Crown Prosecution Service Colludes in Tory Election Fraud 426

In a ludicrous statement, the Crown Prosecution Service argues that Conservative Party agents and candidates did not dishonestly submit false returns – because the Conservative Party told them it was legal.

That really is what the decision says. I quote:

“However, it is clear agents were told by Conservative Party headquarters that the costs were part of the national campaign and it would not be possible to prove any agent acted knowingly or dishonestly. Therefore we have concluded it is not in the public interest to charge anyone referred to us with this offence.”

So the Conservative Party broke electoral law, that is not in question and they have been fined for it by the Electoral Commission. But no individual may be prosecuted because Conservative Party HQ told them to do it? Their defence was that they are collectively all crooks, and this was accepted by the “independent” Crown Prosecution Service?

On top of which, the Crown Prosecution Service also colludes with the Tory Party by repeating the lie the Tories have assiduously spread that the allegations only related to the “Battlebus”. Of course for generations every Party Leader has campaigned from a “Battlebus”, singular, and the public are familiar with it. The Tory meme then goes everyone does that, why is it illegal?
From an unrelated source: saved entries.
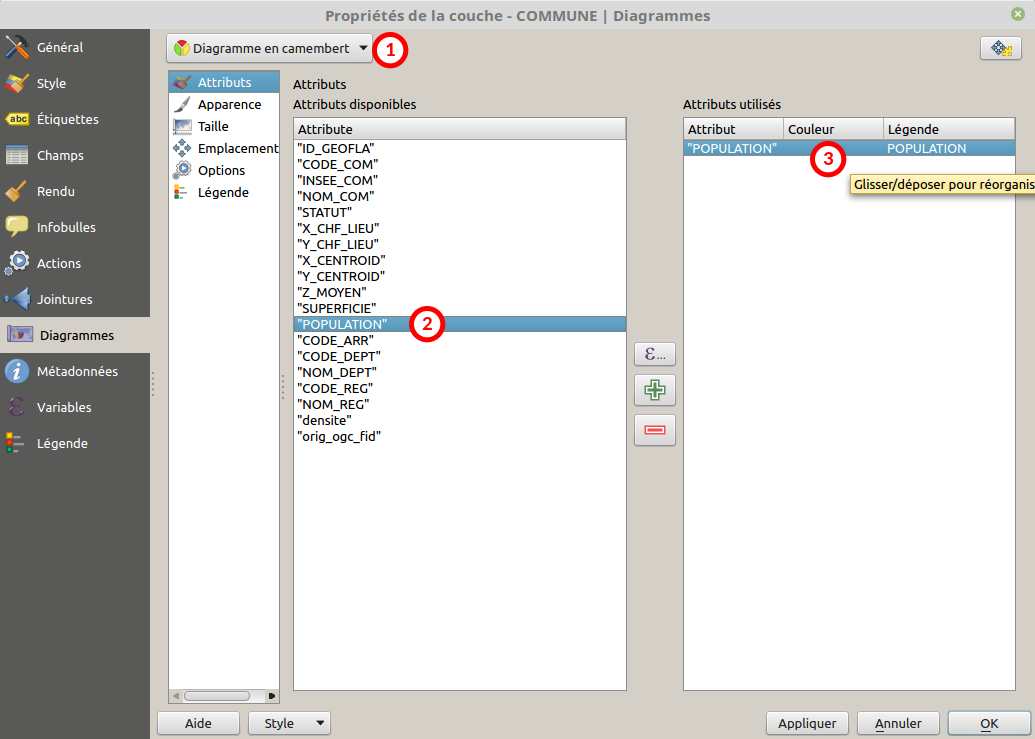This screenshot has width=1035, height=739.
Task: Switch to the Taille diagram tab
Action: click(x=213, y=127)
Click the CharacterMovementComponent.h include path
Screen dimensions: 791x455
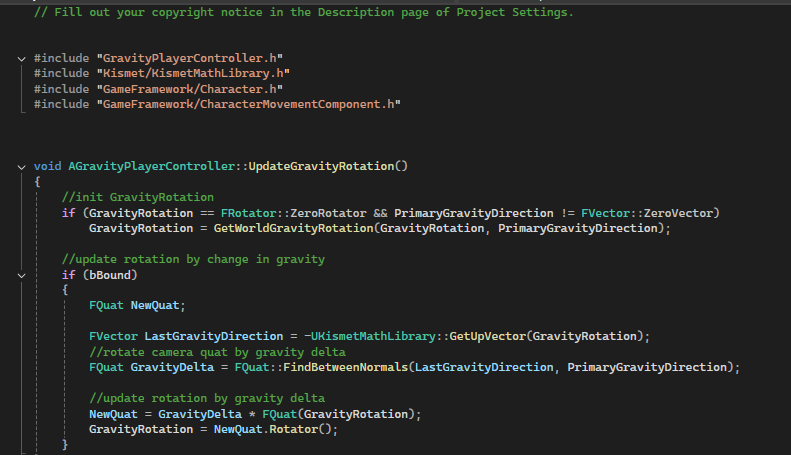click(x=249, y=104)
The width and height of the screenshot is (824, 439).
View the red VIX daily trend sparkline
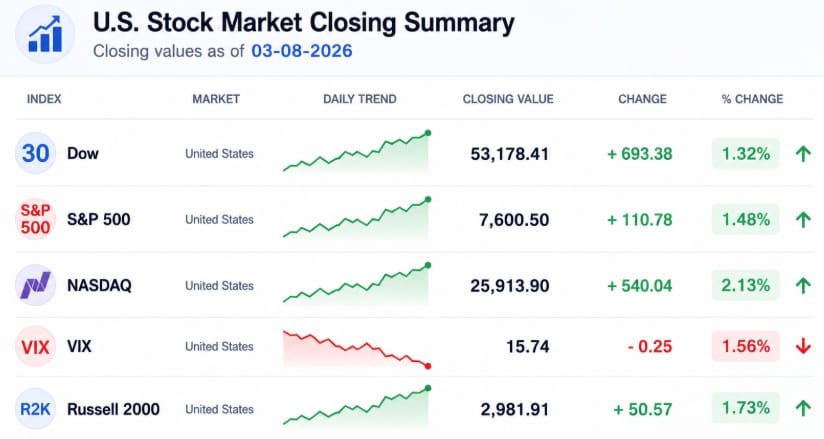coord(357,349)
In fact this was about something much bigger. Not one bus, but scores of buses, bussing activists and campaign directors in to marginal seats where they were also in paid for accommodation. The CPS statement refers to no allegations at all except a “Battlebus”, singular. By repeating this Tory lie in presenting the issue, the Crown Prosecution Service prove beyond any doubt that they are directly in collusion with the Tory Party.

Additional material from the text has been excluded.